Knowing that he has been called horrific racist names by white people in his suburban town, I told him that his beauty and humanity are self-evident, even if certain individuals and media images deny that. Lastly, I told him that his current perspective serves as a curse upon his teenage sister who will soon navigate the dating world.
Richard didn't seem swayed in those moments. He's still a teenager who, like most teenagers, is discovering himself. But I’m confident that, at some point, he will wrestle with my words.
Please don't misinterpret me. I firmly believe that we're spiritual beings having human experiences. As spiritual beings, we should find love and companionship with others, regardless of race, national origin, etc. I deeply care for my former and present white sister-in-laws. I even used to own a dating site that encouraged black women to open their minds to men of all races. The interracial dating bloggers behind BeyondBlackandWhite.com and SwirlingandMarriage.com are my friends and colleagues. Heck, I’m an interracial dating advocate!
But that doesn't mean that I advocate racism. Racism not only manifests when whites with felony convictions fare as well, or better, in the job market than black applicants with clean backgrounds. Racism is not just present in the prejudices of police officers who kill and brutalize unarmed black citizens such as Michael Brown, John Crawford, Sean Bell, Amadou Diallo, Abner Louima and Marlene Pinnock. Racism can be internalized. It can be present in the hearts and minds of black people and it impacts how we value ourselves and each other. The lack of appreciation of blackness and the desire to escape blackness through inter-marriage, as depicted in the famous painting Redencao de Cam, is one of the lingering psychological effects of slavery, colonization and white domination on people of African descent. For those reasons, I take issue with the race-based self-loathing that sometimes fuels interracial dating.

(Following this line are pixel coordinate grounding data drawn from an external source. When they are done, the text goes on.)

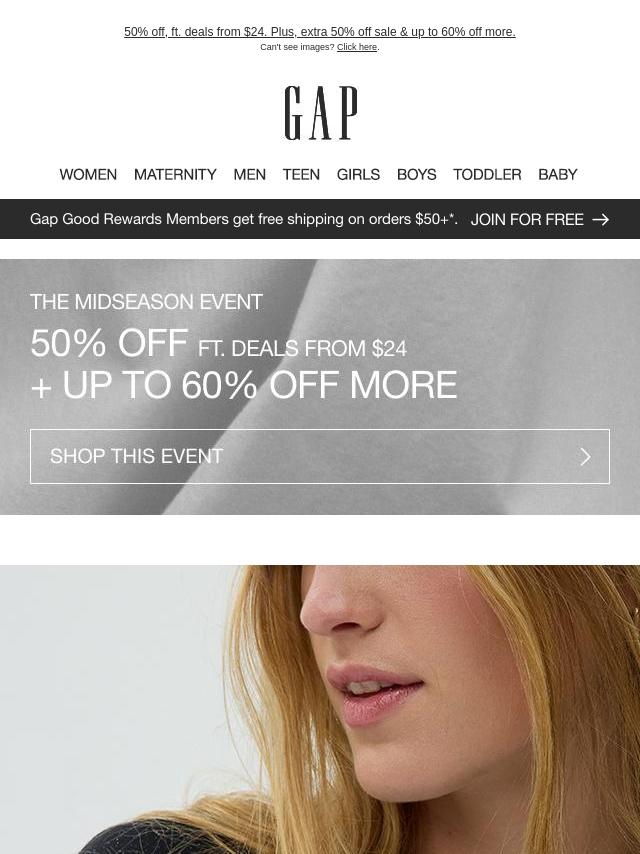The image size is (640, 854).
Task: Select MEN in the navigation
Action: tap(249, 174)
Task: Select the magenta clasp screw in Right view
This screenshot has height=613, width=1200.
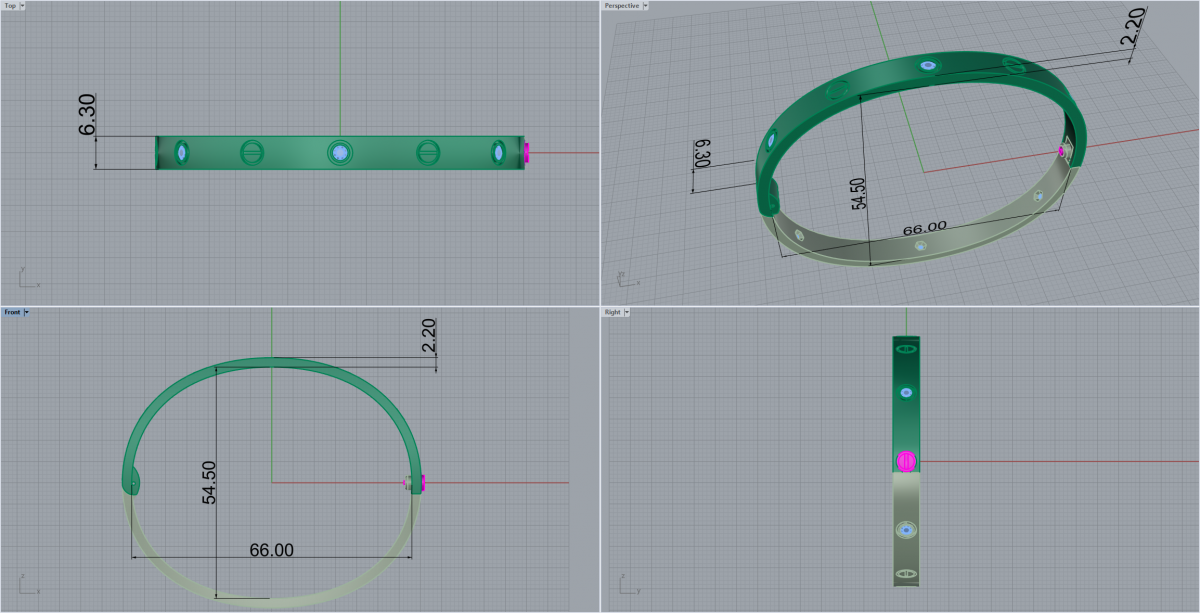Action: coord(905,461)
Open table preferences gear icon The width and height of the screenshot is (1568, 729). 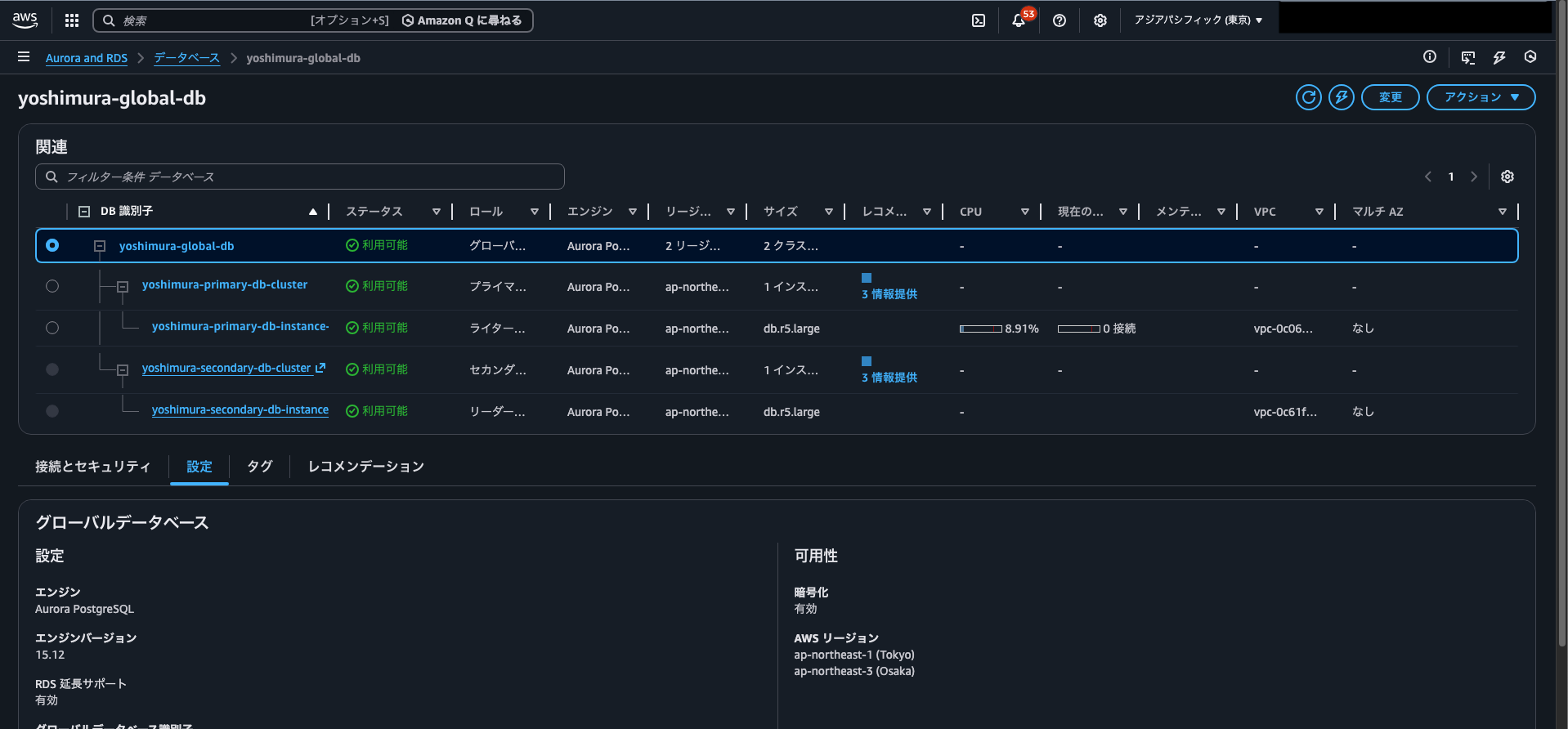coord(1508,177)
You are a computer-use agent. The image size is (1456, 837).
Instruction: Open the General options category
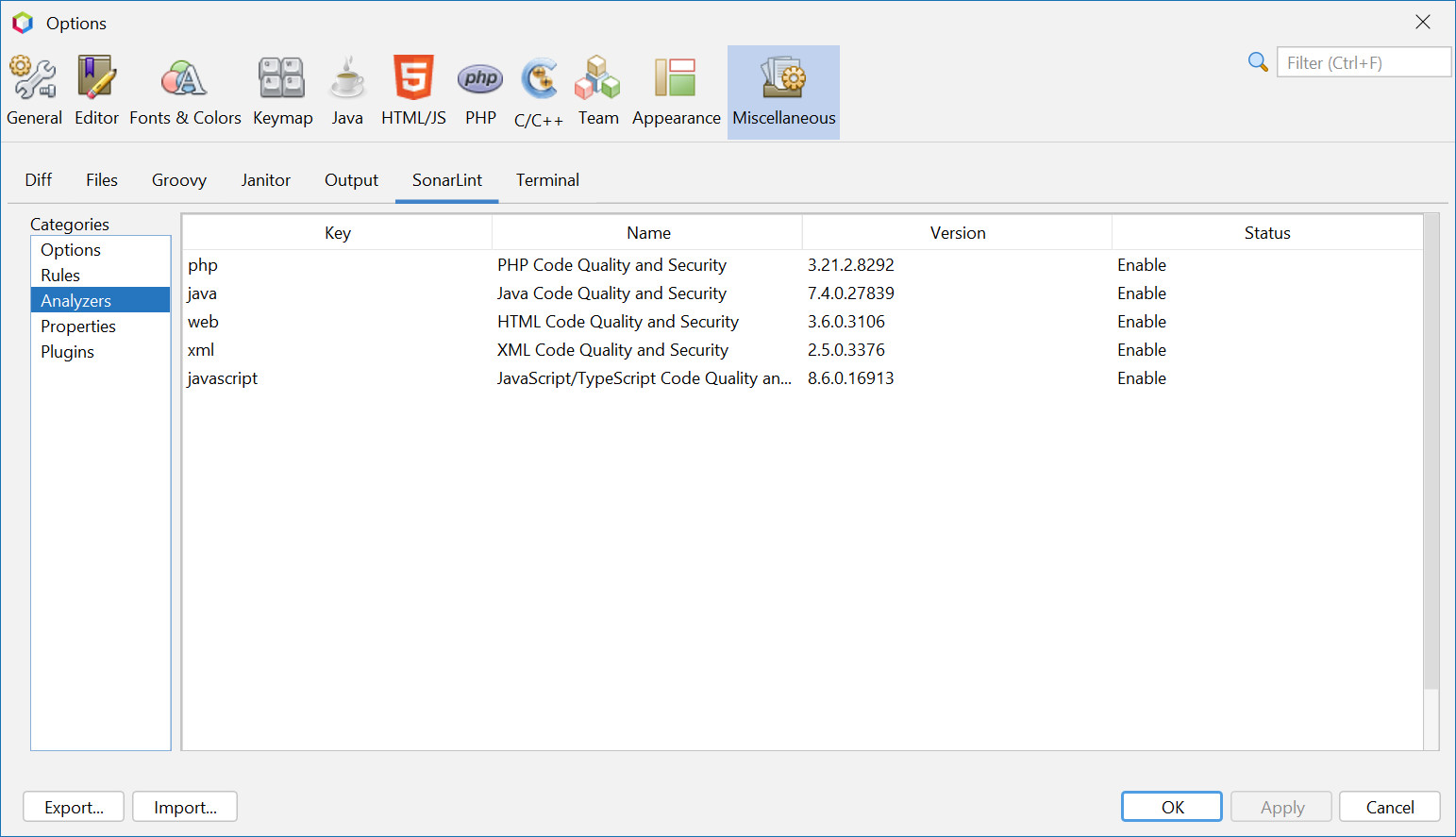[34, 92]
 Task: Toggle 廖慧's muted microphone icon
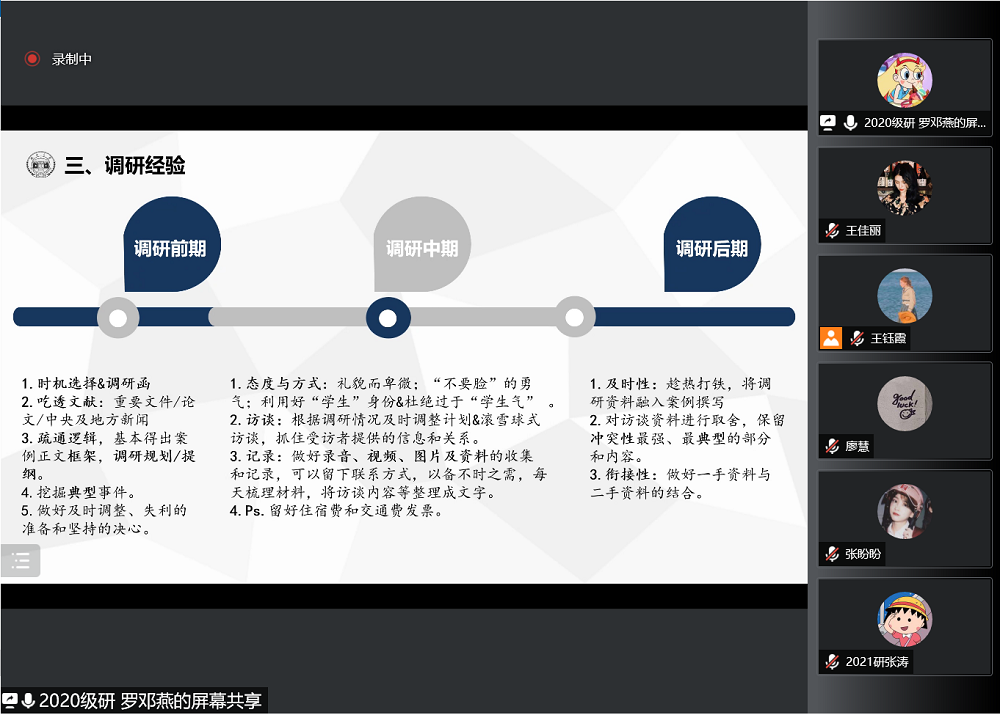point(831,446)
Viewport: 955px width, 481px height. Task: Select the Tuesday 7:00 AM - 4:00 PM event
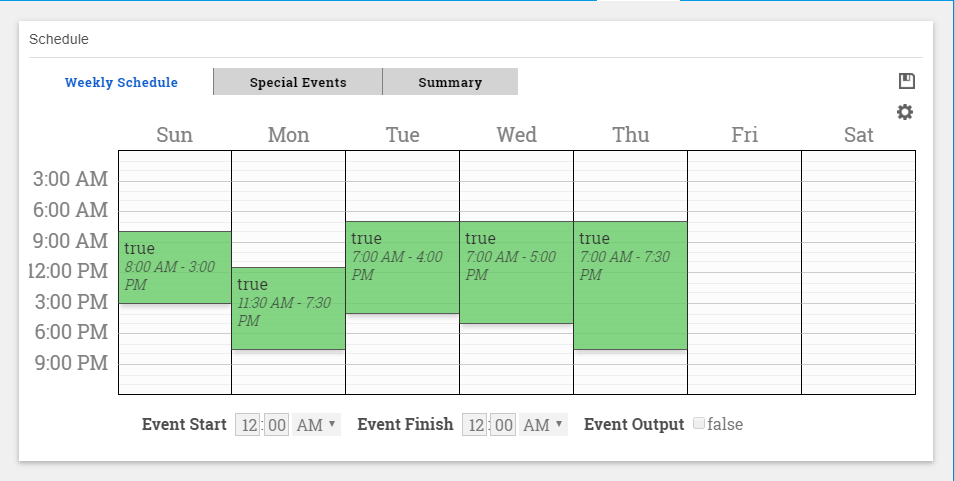click(x=402, y=267)
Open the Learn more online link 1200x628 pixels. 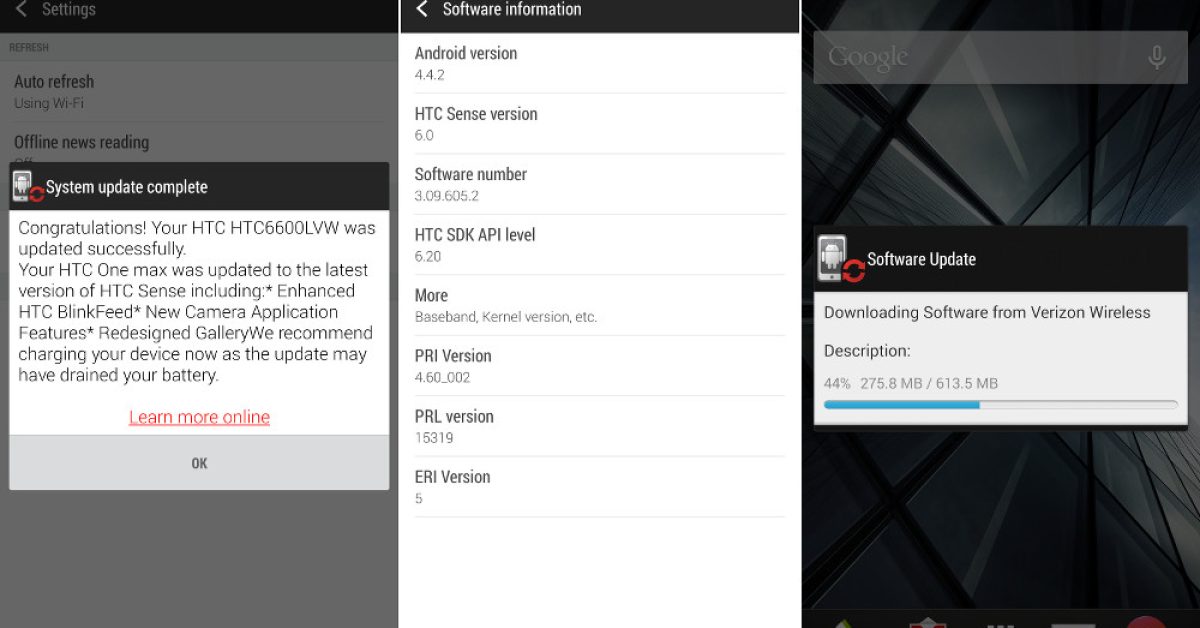(199, 417)
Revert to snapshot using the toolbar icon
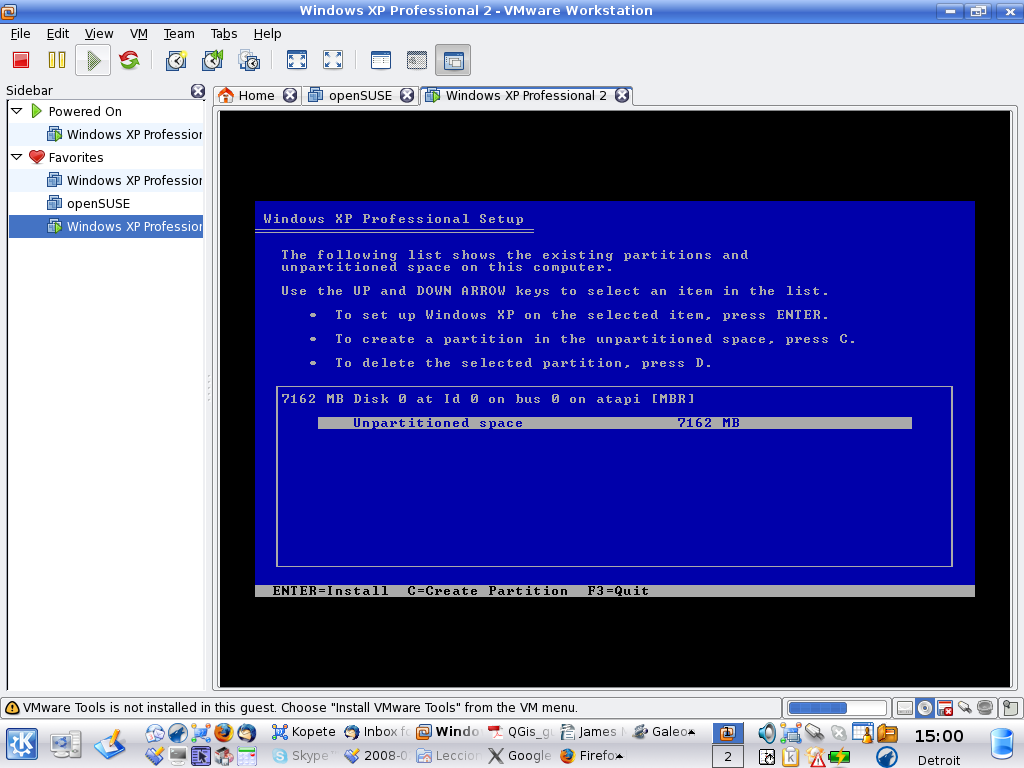The height and width of the screenshot is (768, 1024). coord(212,60)
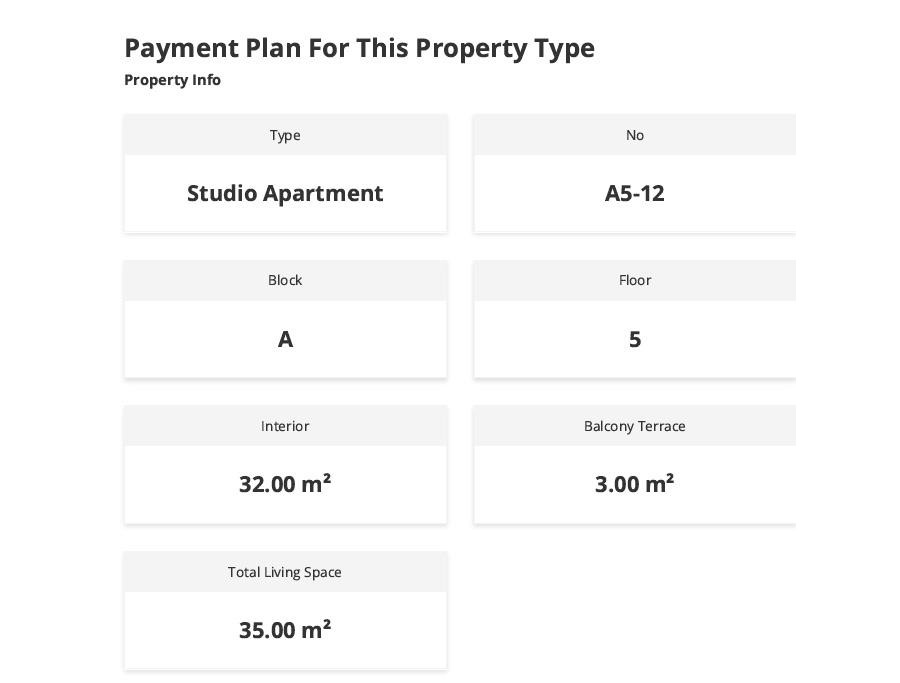Select the 35.00 m² total value
900x683 pixels.
click(285, 630)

For example, an African-American male friend of mine in high school once said that he loved his kids too much to have them come out with “nappy” hair like his own. He later married a Mexican woman. There is a female doctor in the Ghanaian-American community who has multiple white-looking children and their fathers are unknown. It's rumored that she has sex with random white men at truck stops in order to have light-skinned kids. Additionally, there are reports of a Ghanaian man, Augustine N.K. Boateng, promoting a service called Half-caste World which allows women and couples in Ghana to purchase foreign sperm for the sole purpose of having mixed-race children, without actually knowing or ever meeting someone of a different race. I hope that this pathological thinking is rare, but it certainly exists.
We all represent God’s handiwork with our different skin tones and hair textures. My inspirational children’s book, Sunne’s Gift: How Sunne Overcame Bullying to Reclaim God’s Gift, highlights the beauty, power and necessity of our diversity. That said, all our relationships should be fueled by love, not tainted by self-loathing of any kind.